■ TUGAS TERTULIS ■
Dalam teks tentang para khalifah Umayyah, berapa lama Muawiyyah bin Yazid memerintah?

■ TEKS BACAAN ■
------------------------------------------------------------------------
3. Muawiyyah bin Yazid (64 H/683 M)
Muawiyyah bin Yazid merupakan putra Yazid bin Muawiyyah, dan ia menggantikan kepemimpinan sepeninggal ayahnya. Ia hanya memerintahkan kurang lebih 40 hari, dan meletakkan jabatan sebagai khalifah 3 bulan sebelum wafatnya. Ia mengalami tekanan jiwa berat karena tidak sanggup memikul tanggung jawab jabatan khalifah yang sangat besar tersebut. Dengan wafatnya, maka habislah keturunan Muawiyyah dalam melenggangkan kekuasaan dan berganti ke Bani Marwan.
4. Marwan bin Hakam (64-65 H/683-684 M)
Marwan bin Hakam adalah seorang gubernur madinah di masa Muawiyyah dan penasihat Yazid di Damaskus di masa pemerintahan putra pendiri daulah Umayyah itu. Ia diangkat menjadi khalifah karena dianggap orang yang dapat mengendalikan kekuasaan karena pengalamannya. Ia dapat menghadapi kesulitan satu demi satu dan dapat mengalahkan kabilah ad-Dahak bin Qais, kemudian menduduki mesir. Marwan menundukan Palestina, Hijaz, dan Irak. Namun ia cepat pergi hanya memerintah 1 tahun saja, ia wafat pada tahun 65 H dan menunjuk anaknya Abdul Malik dan Abdul Aziz sebagai pengganti sepeninggalannya secara berurutan.[9]
5. Khalifah Abdul malik bin marwan (65-86H/684-705M)
------------------------------------------------------------------------
■ CUPLIKAN MATERI ■
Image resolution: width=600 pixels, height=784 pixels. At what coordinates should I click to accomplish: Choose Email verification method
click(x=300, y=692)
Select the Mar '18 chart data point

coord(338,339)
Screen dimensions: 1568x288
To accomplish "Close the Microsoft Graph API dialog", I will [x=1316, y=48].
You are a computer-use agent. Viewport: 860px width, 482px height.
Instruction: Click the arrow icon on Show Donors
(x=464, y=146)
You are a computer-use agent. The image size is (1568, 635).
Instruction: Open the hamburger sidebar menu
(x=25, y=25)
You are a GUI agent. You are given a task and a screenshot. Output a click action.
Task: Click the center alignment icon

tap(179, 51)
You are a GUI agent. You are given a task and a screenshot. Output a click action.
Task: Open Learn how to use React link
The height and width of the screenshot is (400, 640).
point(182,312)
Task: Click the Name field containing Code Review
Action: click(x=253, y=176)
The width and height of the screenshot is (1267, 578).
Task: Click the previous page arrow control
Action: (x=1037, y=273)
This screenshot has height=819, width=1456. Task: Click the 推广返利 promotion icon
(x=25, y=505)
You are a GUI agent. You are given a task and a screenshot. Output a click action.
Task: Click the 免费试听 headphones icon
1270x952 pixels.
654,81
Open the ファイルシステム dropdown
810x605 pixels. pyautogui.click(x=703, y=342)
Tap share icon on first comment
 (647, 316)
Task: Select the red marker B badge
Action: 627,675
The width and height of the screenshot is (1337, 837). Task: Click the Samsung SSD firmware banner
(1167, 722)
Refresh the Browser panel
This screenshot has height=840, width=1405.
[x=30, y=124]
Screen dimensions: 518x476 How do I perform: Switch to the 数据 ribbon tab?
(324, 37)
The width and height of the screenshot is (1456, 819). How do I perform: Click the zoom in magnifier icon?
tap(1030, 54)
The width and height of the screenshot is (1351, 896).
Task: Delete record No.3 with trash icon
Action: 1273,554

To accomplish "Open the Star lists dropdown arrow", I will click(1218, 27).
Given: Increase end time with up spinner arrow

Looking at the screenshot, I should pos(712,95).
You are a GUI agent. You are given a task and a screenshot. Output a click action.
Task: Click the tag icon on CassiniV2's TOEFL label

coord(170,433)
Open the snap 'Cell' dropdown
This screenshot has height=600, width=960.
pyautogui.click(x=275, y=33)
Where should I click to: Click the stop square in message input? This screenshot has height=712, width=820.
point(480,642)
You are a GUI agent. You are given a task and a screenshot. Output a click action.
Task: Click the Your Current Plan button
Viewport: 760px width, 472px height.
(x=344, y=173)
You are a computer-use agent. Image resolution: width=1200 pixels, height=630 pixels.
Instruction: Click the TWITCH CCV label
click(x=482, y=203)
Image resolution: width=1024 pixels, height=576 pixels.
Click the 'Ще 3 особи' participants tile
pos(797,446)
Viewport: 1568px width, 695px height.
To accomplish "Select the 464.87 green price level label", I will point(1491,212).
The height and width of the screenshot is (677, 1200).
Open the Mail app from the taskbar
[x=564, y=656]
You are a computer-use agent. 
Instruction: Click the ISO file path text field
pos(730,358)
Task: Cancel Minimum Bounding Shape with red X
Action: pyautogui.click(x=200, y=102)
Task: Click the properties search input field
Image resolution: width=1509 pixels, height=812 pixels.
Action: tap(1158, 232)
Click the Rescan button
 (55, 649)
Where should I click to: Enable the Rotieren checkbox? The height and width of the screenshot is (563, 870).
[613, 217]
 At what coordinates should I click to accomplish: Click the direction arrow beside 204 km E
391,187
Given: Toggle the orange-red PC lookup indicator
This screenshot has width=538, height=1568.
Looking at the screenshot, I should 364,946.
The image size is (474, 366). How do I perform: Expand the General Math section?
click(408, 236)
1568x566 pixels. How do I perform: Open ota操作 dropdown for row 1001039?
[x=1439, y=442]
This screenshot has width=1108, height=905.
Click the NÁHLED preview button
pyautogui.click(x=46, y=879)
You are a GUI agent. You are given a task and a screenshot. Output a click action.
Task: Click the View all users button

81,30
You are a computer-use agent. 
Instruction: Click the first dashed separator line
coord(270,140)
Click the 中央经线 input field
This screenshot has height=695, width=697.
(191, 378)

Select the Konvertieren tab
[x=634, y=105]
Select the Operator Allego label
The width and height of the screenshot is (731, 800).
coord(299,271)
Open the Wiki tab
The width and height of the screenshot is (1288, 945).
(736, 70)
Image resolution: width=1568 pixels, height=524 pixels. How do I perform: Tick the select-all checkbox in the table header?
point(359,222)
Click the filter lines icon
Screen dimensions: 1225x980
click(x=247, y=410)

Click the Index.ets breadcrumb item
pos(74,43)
------------------------------------------------------------------------
■ JAWABAN ■
Kurang lebih 40 hari.